Entries for locating words and elements:
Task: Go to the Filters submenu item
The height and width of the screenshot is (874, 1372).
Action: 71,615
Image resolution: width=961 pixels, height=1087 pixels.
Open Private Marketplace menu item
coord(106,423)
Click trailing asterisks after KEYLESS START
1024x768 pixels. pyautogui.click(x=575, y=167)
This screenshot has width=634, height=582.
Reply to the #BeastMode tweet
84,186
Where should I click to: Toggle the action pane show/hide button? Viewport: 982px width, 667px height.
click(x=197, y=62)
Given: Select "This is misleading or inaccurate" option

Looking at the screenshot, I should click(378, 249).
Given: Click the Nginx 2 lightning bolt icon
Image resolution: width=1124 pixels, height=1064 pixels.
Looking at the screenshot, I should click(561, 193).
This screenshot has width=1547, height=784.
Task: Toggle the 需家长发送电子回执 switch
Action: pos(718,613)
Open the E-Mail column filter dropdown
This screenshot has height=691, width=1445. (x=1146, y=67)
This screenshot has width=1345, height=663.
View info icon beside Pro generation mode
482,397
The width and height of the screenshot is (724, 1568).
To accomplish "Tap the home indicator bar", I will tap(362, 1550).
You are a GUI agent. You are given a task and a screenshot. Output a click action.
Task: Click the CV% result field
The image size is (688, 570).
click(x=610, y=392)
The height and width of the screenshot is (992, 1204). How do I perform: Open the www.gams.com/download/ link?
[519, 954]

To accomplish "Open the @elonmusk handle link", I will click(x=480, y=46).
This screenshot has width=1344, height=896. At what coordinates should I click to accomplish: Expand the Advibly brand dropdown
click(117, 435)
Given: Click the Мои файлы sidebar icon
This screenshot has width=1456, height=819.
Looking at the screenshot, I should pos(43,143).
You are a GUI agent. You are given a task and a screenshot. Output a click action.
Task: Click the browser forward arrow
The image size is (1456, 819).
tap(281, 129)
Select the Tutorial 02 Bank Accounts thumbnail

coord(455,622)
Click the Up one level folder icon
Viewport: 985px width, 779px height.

*Given task:* Reproduce the entries verbatim, from the first line of the entries through the line containing "Looking at the screenshot, I should click(378, 249).", with both ends included.

*Written response:*
Task: Go to the Filters submenu item
The height and width of the screenshot is (874, 1372).
Action: 71,615
Image resolution: width=961 pixels, height=1087 pixels.
Open Private Marketplace menu item
coord(106,423)
Click trailing asterisks after KEYLESS START
1024x768 pixels. pyautogui.click(x=575, y=167)
This screenshot has width=634, height=582.
Reply to the #BeastMode tweet
84,186
Where should I click to: Toggle the action pane show/hide button? Viewport: 982px width, 667px height.
click(x=197, y=62)
Given: Select "This is misleading or inaccurate" option

Looking at the screenshot, I should click(378, 249).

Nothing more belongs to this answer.